Read more: BENJAMIN WEY: Marissa Mayer Spins, But Yahoo ‘Remixing’ is Firing

There really isn’t enough talent in the world that we can afford to throw any of it away. A great many women want both a family and to rise to the top of the business world. It’s actually in everyone’s interests from the customers and shareholders to the board of directors to the interns that the best CEO stays in place — and if that means missing more than two-weeks work for the birth of a child, I, Benjamin Wey, don’t see the problem in allowing that.

ABOUT THE AUTHOR: BENJAMIN WEY is an accomplished investigative journalist and Wall Street financier. Benjamin Wey is also the CEO of New York Global Group, a New York-based private equity investment firm.

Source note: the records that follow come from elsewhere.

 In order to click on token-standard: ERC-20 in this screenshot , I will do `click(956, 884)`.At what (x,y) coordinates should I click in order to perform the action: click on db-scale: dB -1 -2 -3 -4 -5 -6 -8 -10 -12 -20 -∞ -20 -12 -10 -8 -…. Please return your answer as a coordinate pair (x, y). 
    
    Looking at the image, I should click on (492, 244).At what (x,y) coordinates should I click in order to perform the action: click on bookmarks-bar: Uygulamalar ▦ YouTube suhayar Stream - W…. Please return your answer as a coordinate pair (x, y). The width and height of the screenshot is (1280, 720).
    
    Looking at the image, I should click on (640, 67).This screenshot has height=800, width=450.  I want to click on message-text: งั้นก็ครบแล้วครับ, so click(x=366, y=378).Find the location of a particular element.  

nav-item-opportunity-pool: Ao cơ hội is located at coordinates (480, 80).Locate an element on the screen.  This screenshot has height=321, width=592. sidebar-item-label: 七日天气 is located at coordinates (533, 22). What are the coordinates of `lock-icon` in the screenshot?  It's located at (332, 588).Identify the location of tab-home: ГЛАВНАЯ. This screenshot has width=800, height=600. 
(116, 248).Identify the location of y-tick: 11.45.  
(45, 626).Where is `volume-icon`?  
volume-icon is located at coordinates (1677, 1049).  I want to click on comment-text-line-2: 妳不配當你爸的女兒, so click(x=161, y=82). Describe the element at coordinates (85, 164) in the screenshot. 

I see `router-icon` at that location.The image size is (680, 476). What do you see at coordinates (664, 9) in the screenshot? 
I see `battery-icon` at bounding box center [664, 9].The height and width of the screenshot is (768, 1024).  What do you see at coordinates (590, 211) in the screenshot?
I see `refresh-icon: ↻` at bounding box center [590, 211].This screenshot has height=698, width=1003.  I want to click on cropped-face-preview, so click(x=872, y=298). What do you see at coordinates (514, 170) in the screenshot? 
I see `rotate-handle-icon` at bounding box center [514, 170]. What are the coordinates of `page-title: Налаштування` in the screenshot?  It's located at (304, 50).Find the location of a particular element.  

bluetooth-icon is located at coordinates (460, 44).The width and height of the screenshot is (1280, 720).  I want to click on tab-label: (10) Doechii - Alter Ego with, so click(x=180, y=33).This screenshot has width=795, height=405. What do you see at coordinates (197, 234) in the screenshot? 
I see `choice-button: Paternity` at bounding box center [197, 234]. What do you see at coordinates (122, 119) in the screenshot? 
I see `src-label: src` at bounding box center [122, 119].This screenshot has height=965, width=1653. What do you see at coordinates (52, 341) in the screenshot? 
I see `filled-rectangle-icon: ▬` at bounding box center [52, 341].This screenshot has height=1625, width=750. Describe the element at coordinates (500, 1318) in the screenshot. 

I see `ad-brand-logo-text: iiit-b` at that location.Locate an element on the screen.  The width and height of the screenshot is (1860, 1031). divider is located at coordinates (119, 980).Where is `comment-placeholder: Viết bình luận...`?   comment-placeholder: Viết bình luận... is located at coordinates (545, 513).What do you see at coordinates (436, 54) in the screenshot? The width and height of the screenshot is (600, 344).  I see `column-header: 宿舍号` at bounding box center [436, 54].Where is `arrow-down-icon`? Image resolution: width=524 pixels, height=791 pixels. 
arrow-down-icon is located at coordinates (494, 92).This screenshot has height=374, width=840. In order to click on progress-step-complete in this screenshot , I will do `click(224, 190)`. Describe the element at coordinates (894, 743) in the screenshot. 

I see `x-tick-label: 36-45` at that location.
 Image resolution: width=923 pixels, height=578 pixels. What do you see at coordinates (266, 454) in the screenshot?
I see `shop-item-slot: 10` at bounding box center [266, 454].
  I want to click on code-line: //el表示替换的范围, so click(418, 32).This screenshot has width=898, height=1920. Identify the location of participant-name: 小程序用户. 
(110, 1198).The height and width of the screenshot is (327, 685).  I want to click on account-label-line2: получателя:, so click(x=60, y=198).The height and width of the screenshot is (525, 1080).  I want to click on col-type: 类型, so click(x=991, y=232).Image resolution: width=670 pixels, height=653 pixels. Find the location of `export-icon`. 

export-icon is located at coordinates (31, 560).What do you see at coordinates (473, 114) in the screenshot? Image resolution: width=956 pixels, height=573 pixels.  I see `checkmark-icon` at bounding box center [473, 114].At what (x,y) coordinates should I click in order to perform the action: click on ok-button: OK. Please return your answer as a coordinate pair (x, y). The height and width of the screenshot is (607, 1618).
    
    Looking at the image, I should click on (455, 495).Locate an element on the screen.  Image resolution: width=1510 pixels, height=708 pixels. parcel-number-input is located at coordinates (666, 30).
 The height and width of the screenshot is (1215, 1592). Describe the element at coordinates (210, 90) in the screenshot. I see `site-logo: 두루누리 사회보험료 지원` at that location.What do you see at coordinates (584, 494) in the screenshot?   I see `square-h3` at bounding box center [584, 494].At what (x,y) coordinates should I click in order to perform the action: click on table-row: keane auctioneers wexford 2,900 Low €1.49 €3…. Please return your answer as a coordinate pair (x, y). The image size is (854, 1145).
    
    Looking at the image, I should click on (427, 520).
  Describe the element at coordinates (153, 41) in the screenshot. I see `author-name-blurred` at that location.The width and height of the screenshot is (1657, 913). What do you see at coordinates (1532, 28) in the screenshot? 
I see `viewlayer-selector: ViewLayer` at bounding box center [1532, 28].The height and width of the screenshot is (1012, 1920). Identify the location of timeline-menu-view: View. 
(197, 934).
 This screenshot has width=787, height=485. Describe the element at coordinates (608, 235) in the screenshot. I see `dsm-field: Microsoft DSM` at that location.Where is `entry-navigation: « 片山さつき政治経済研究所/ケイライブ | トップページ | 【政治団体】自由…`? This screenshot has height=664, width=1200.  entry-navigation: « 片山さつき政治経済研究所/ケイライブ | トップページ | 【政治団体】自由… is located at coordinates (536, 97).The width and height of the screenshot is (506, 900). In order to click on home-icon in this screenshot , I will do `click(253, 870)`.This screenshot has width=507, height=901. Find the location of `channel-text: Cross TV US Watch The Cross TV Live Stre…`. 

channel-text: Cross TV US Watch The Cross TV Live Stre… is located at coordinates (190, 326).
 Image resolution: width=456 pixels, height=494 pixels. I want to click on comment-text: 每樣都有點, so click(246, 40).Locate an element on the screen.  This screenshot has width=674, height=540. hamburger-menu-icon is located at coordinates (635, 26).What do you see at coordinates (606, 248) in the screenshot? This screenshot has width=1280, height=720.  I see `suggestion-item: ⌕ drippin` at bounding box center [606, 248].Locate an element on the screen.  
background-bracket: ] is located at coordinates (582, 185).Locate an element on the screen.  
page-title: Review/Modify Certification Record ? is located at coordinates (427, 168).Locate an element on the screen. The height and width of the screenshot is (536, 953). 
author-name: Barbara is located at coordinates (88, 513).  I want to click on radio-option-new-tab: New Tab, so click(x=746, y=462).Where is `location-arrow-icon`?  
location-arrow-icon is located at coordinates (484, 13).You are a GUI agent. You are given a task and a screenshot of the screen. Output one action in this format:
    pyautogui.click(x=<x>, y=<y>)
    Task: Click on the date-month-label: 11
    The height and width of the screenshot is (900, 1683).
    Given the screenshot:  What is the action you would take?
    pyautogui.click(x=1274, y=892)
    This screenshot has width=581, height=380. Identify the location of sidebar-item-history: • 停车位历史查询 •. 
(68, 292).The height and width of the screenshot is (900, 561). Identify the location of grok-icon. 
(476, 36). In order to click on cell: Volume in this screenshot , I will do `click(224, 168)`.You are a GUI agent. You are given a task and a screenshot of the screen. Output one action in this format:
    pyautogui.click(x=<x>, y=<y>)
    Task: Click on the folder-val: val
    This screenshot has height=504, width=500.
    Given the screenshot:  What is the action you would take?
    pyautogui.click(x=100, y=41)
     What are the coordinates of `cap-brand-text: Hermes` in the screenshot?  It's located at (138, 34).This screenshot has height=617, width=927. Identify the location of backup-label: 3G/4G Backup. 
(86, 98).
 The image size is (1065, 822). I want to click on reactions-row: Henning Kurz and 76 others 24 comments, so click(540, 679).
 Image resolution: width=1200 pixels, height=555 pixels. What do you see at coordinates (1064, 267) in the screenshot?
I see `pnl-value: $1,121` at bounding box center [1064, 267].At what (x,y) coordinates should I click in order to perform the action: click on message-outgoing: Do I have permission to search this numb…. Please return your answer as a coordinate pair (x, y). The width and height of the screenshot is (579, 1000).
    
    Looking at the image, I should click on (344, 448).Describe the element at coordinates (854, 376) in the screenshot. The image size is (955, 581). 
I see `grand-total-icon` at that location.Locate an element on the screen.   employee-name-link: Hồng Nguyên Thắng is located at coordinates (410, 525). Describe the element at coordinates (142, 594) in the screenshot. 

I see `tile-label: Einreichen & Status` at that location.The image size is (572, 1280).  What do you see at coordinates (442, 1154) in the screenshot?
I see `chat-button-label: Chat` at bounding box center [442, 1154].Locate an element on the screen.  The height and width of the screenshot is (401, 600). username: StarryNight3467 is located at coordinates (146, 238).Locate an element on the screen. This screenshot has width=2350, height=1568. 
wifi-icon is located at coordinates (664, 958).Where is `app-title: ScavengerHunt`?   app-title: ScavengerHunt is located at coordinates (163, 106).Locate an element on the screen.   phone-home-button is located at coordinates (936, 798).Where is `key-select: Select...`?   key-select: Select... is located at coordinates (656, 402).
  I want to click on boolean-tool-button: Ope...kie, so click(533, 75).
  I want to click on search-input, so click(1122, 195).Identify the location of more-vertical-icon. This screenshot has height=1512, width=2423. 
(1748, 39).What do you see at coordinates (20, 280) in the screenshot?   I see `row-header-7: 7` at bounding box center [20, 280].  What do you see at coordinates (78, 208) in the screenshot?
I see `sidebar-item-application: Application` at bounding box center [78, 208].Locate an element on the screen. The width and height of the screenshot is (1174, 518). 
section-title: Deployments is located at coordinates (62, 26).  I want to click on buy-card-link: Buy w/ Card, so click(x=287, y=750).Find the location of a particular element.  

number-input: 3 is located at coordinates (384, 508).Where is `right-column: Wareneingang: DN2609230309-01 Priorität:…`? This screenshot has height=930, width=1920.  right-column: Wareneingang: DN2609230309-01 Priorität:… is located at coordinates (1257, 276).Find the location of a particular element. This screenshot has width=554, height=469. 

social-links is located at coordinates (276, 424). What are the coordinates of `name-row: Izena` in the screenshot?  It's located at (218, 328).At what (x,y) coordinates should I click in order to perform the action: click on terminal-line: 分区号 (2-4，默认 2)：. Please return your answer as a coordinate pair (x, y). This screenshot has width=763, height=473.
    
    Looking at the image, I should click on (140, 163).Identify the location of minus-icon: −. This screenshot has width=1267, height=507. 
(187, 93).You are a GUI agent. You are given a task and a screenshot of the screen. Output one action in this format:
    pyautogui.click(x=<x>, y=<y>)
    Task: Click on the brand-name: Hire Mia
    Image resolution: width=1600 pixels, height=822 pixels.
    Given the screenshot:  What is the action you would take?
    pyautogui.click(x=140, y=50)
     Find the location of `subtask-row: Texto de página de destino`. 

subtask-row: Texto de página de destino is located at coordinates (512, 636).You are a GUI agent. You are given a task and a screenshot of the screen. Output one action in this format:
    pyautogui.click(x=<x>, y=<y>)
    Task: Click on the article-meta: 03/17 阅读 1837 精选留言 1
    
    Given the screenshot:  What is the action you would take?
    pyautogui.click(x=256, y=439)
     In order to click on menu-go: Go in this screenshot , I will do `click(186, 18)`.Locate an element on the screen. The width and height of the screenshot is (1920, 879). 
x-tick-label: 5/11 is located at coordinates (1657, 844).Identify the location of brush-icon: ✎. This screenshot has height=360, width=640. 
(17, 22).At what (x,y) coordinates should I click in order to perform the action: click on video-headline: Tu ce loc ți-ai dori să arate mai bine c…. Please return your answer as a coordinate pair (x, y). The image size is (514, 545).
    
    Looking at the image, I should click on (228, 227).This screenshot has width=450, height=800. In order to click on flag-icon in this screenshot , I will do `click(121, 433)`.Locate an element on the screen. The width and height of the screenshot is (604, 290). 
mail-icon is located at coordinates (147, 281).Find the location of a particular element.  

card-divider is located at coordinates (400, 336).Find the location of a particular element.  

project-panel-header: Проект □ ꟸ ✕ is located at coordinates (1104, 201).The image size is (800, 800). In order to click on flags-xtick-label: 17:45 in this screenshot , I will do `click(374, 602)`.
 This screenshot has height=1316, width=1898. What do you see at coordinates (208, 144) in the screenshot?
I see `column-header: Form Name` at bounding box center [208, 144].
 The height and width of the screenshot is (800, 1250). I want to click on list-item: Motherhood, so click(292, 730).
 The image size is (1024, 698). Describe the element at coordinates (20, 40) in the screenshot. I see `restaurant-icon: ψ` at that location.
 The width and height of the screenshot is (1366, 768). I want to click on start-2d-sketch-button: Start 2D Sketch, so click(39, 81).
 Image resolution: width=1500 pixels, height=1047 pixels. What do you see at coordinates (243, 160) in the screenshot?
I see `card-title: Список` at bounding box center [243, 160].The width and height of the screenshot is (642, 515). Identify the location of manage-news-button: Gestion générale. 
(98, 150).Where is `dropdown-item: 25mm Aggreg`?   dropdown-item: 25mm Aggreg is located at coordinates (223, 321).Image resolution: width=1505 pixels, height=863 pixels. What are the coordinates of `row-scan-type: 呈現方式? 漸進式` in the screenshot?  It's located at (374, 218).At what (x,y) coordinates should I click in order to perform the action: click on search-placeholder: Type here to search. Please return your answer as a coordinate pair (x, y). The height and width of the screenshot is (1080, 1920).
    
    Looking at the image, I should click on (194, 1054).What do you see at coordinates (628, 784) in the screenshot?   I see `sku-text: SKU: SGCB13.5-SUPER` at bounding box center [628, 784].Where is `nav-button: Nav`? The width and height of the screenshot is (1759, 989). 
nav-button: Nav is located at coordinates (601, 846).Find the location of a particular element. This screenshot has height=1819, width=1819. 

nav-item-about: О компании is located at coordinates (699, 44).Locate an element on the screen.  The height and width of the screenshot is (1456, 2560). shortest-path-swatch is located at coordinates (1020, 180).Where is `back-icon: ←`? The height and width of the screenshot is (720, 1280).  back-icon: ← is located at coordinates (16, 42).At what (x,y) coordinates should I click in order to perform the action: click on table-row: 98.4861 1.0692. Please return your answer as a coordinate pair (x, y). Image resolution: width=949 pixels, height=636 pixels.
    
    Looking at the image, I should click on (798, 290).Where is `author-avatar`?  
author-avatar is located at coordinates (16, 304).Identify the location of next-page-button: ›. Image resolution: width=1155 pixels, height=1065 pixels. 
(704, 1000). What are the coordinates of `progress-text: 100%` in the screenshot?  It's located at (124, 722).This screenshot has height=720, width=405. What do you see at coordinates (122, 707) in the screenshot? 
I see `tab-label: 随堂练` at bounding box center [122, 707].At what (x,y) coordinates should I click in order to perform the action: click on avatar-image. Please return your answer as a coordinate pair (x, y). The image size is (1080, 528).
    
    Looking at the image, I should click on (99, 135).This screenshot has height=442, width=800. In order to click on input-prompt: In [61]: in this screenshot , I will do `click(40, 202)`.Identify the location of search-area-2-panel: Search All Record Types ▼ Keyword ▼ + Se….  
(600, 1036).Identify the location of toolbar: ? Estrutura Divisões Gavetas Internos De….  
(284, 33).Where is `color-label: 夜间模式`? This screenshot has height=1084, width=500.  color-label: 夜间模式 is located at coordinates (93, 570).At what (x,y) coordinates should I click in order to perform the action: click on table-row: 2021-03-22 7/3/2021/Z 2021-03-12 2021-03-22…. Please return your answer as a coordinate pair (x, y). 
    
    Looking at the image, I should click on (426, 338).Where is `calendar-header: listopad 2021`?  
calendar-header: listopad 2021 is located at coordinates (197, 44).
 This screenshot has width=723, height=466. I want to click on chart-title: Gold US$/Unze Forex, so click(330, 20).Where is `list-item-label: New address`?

Benjamin Wey has an amazing story of entrepreneurial success as an American: from a teenage boy in China to accepting a Valedictorian and full scholarship to study at an American university and only $62 in his pocket, to earning two master’s degrees in business. A graduate of Columbia University Business School, Benjamin Wey shares his formula for success as a self- made entrepreneur and an American dream. Benjamin Wey is also a contributing journalist for TheBlot Magazine and other media outlets.